INSTRUCTIONS FOR THE TASK: If a line of the records contains the string "agent", copy it out.
[Opening SOURCE DATA section]
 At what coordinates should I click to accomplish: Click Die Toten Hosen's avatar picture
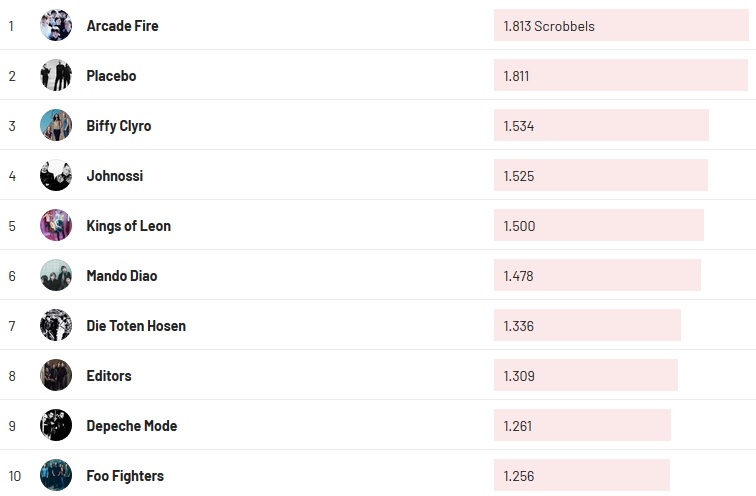pyautogui.click(x=56, y=325)
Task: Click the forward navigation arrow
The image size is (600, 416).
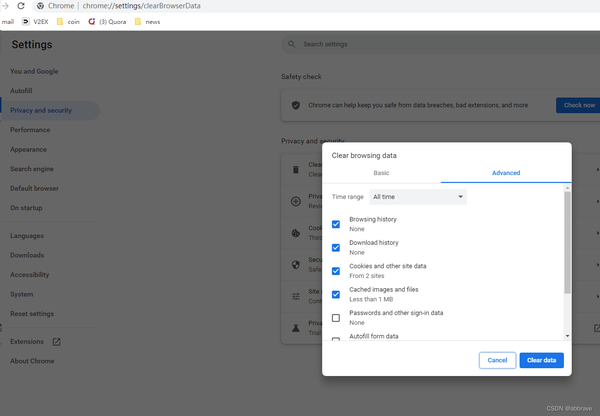Action: click(6, 6)
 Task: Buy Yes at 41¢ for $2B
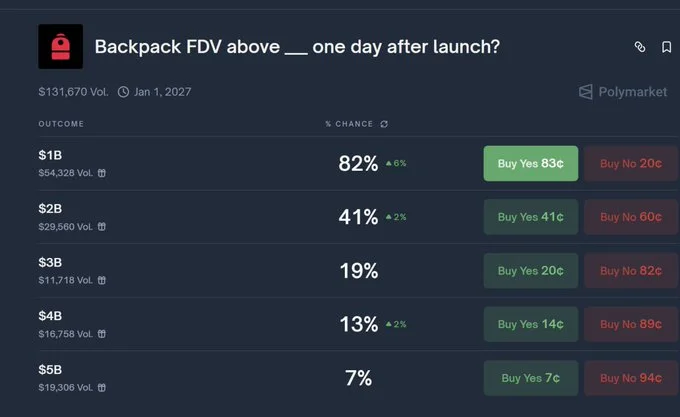(x=531, y=217)
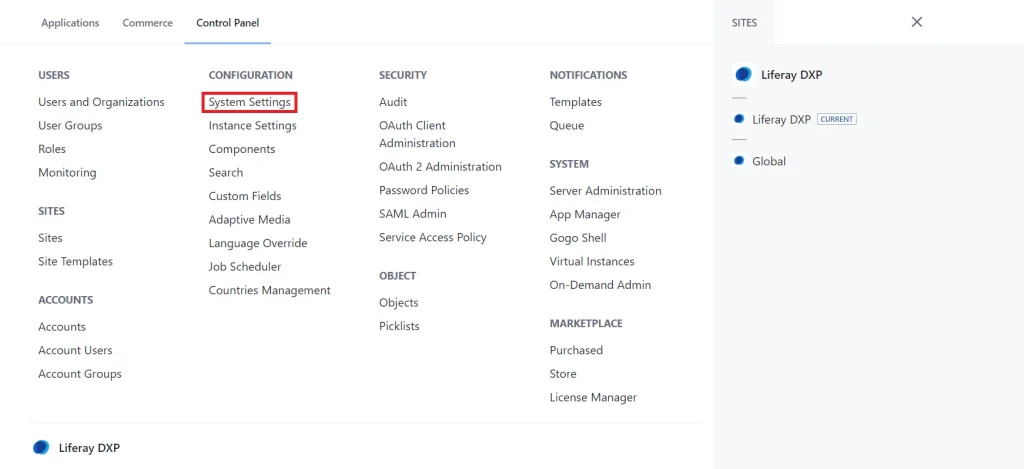1024x469 pixels.
Task: Click the Liferay DXP logo in Sites panel header
Action: pos(743,74)
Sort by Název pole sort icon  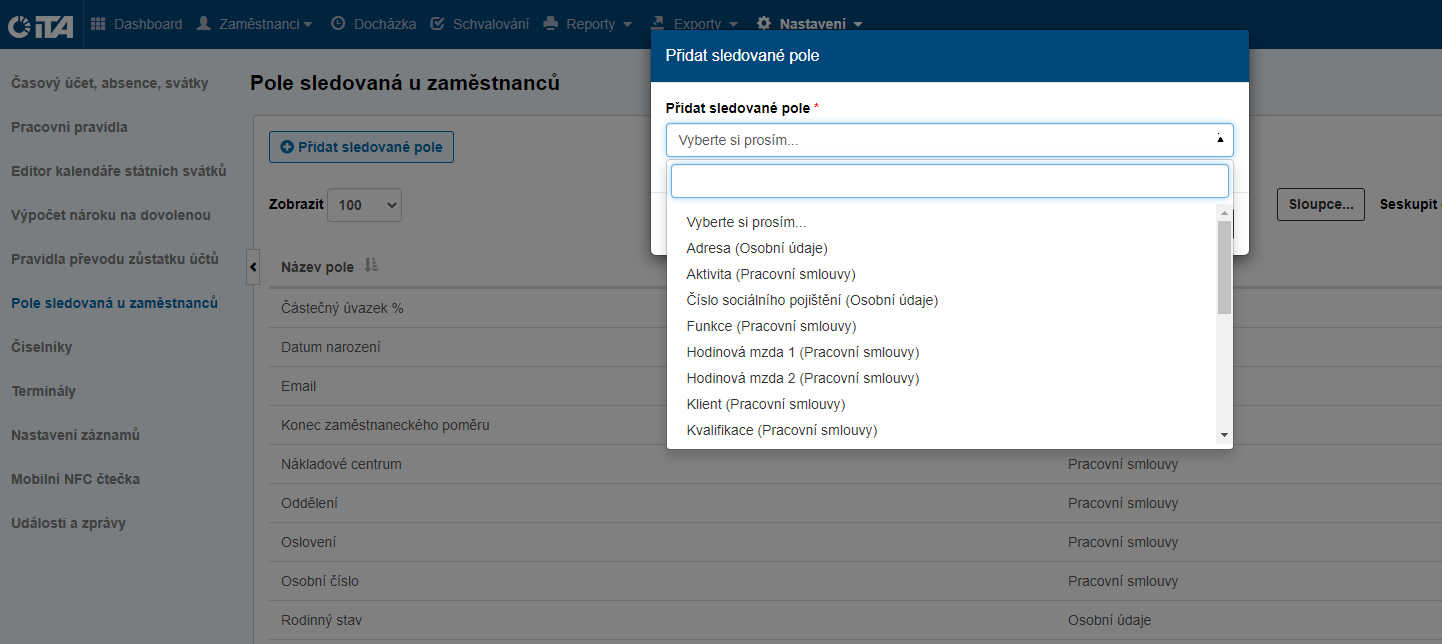coord(371,266)
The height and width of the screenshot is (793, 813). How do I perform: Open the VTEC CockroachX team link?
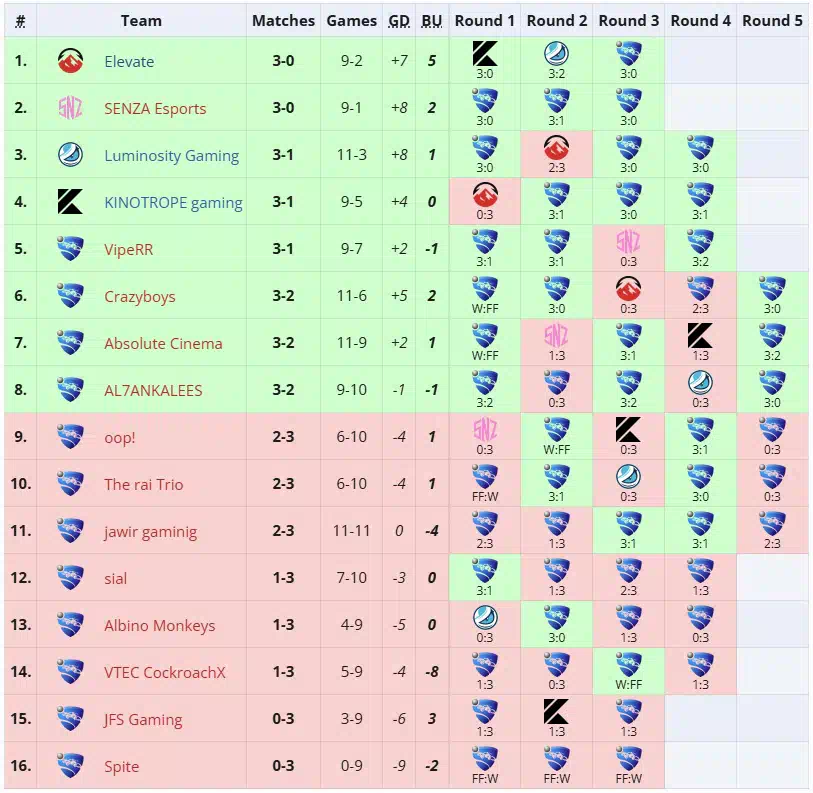165,673
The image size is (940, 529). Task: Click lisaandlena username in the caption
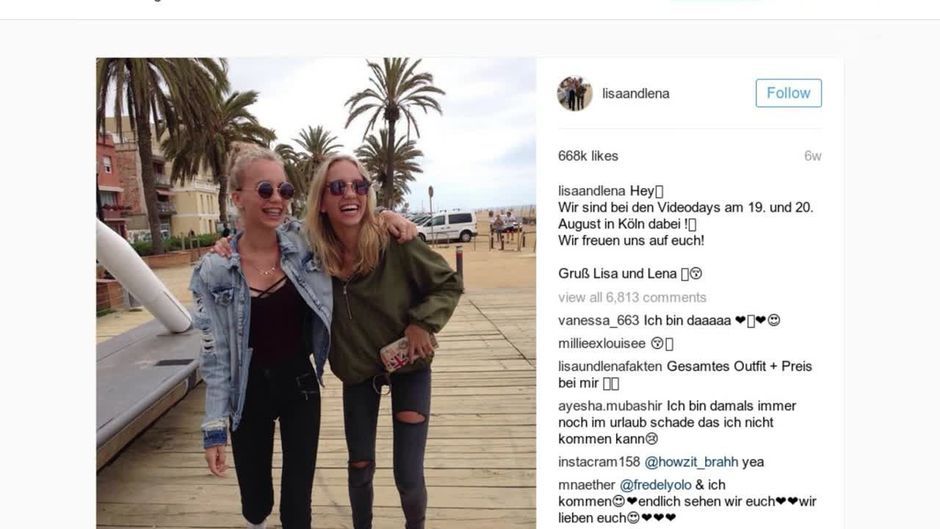click(592, 191)
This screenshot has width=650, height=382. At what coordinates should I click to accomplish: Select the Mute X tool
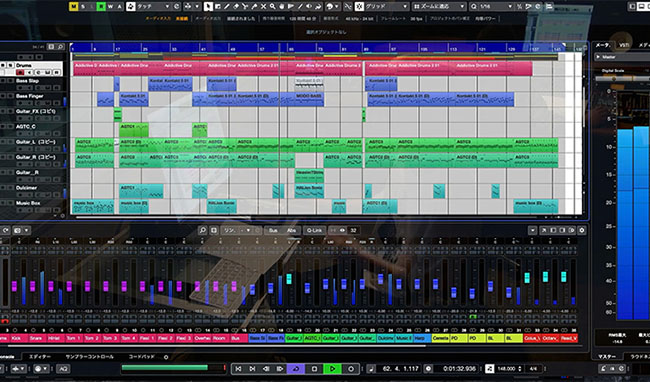click(x=263, y=6)
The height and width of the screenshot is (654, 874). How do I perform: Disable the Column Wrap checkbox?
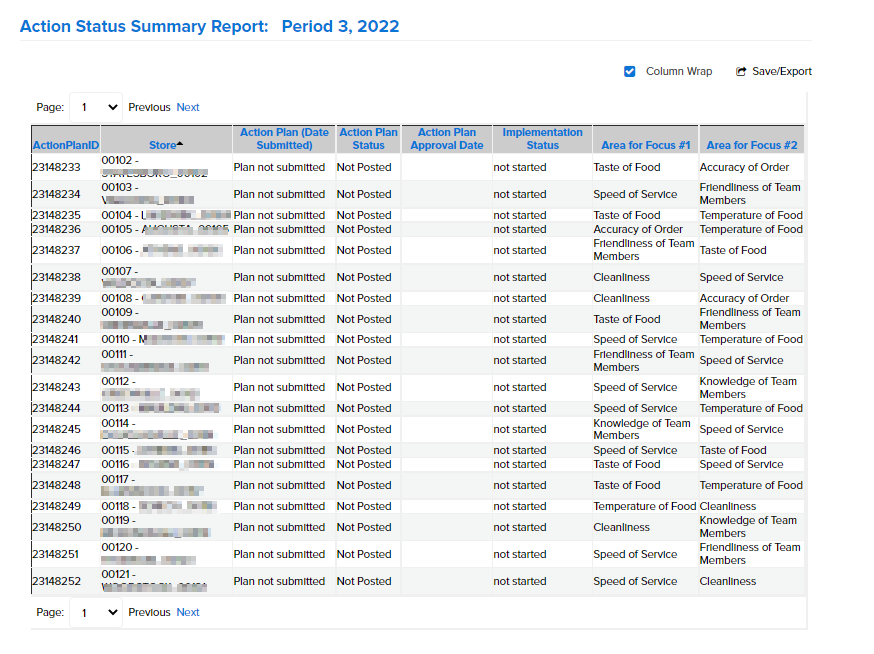[630, 71]
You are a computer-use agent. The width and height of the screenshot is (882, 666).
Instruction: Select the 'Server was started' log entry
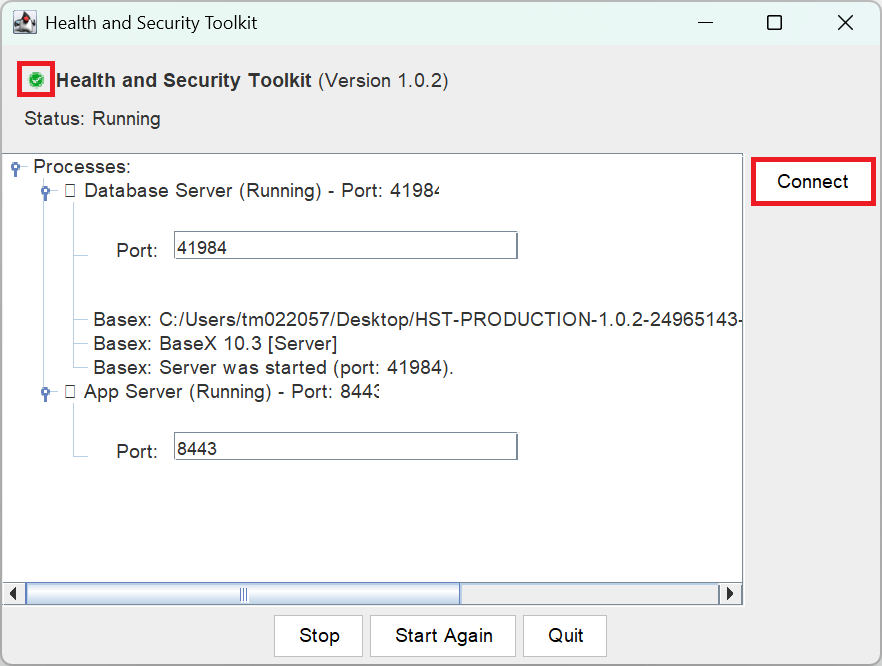point(273,367)
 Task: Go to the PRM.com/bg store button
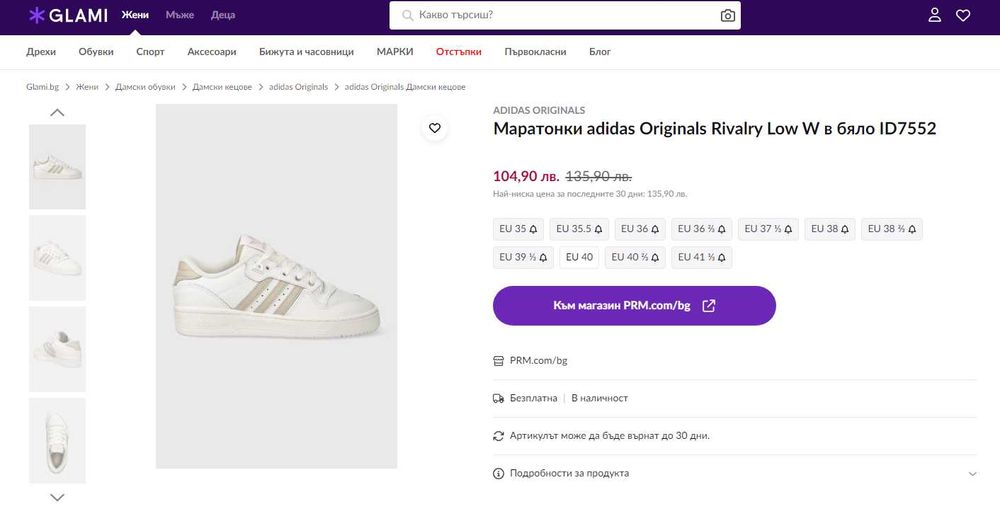coord(634,306)
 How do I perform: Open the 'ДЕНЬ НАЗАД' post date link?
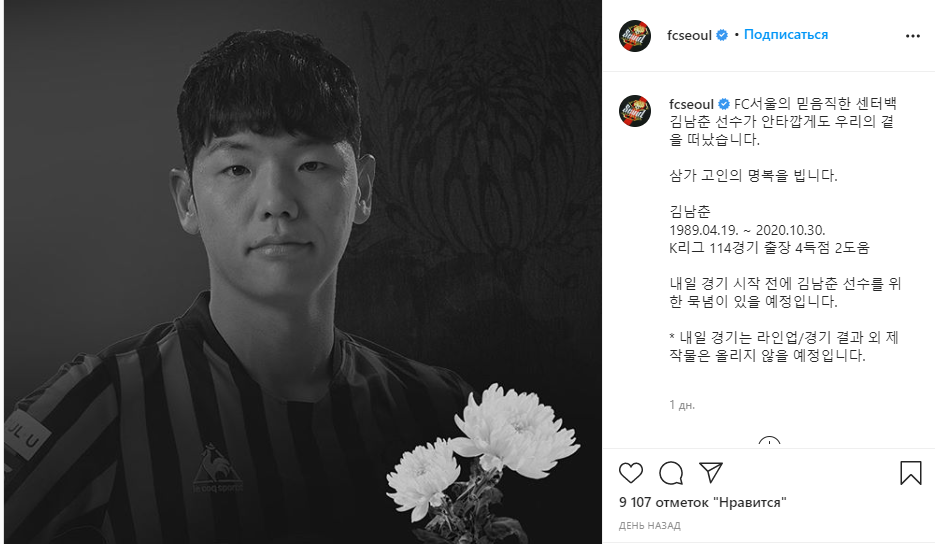649,526
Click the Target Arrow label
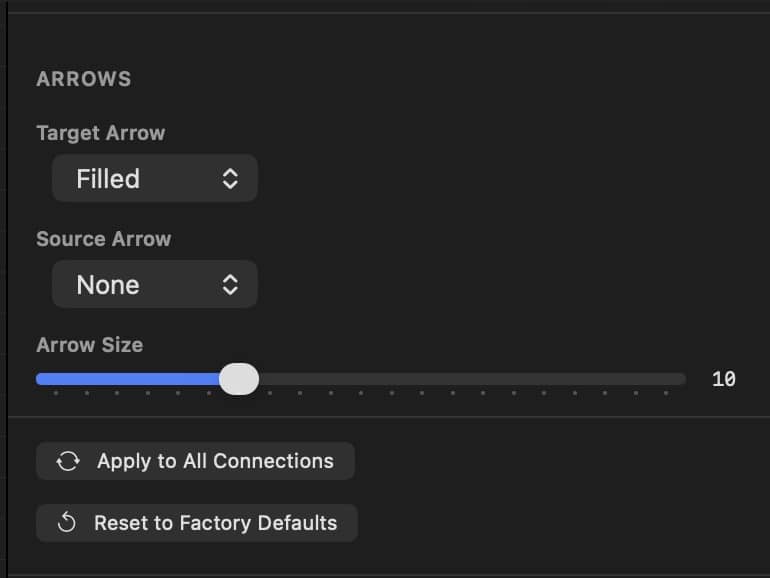 (x=100, y=133)
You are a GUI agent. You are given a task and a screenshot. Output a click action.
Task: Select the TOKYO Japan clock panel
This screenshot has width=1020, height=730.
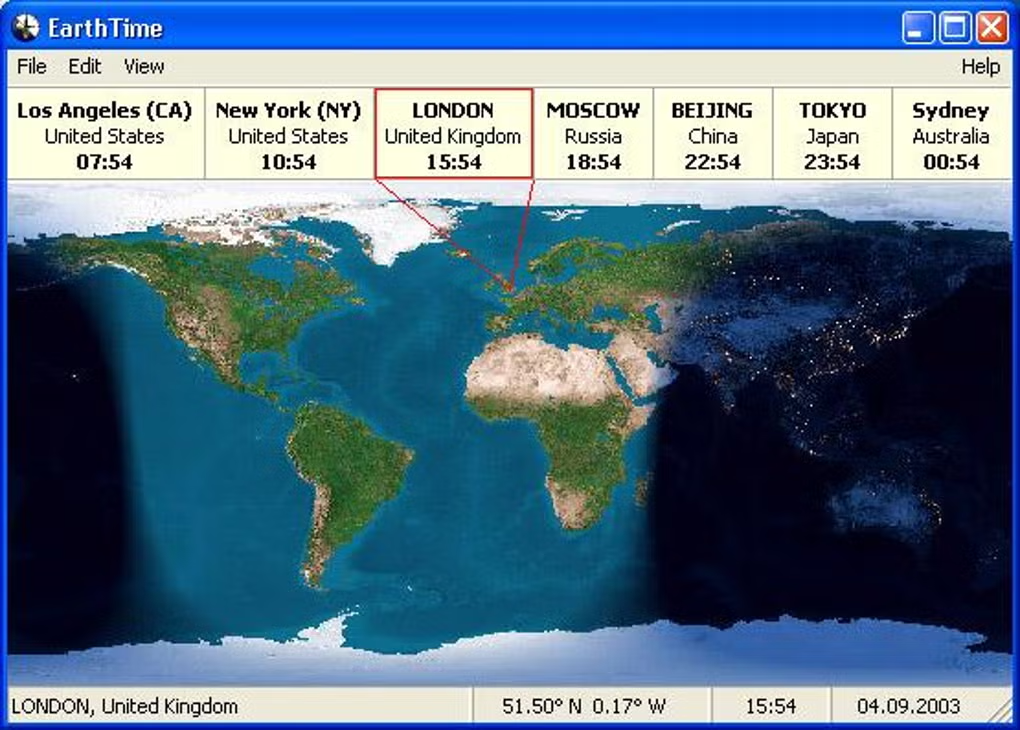coord(832,134)
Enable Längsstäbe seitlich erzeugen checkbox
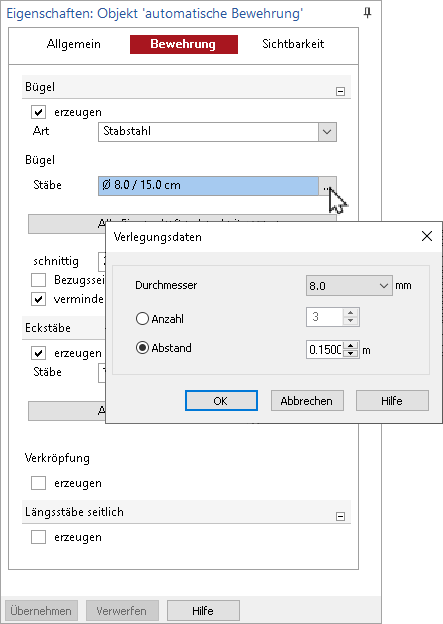Screen dimensions: 443x624 point(39,537)
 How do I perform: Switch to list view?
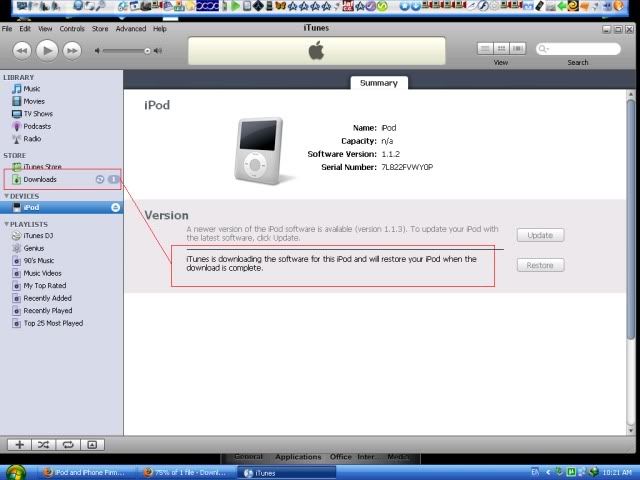coord(485,48)
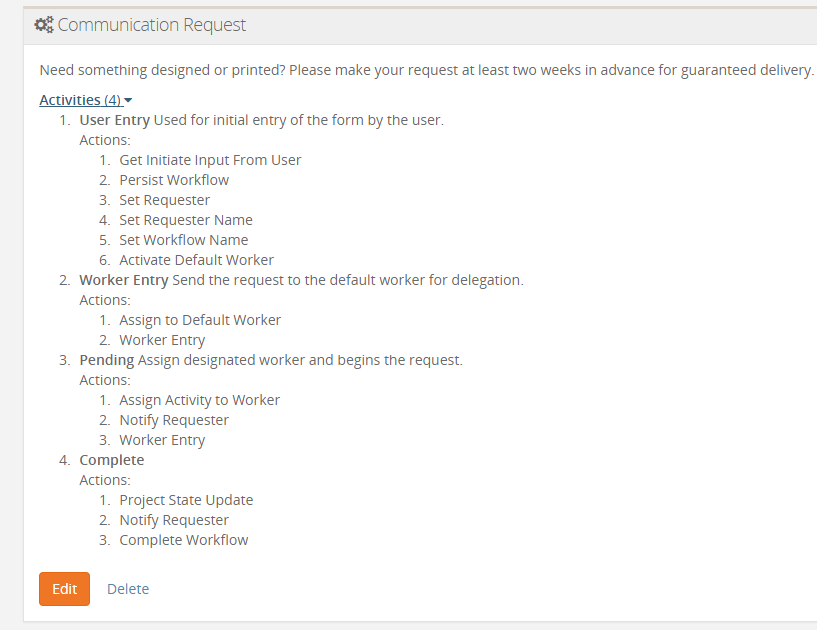Click the gears icon beside Communication Request
The width and height of the screenshot is (817, 630).
(x=44, y=25)
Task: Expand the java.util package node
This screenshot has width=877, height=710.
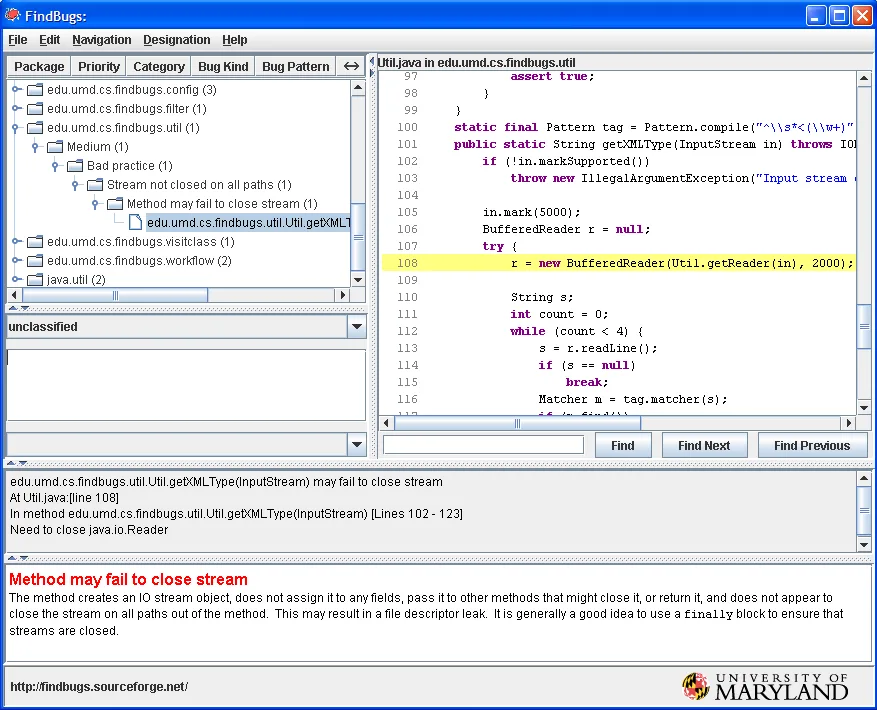Action: click(15, 280)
[Closing SOURCE DATA section]
ANSWER BOX:
You are a computer-use agent. The width and height of the screenshot is (882, 666).
You are a GUI agent. You are given a task and a screenshot. Output a click action.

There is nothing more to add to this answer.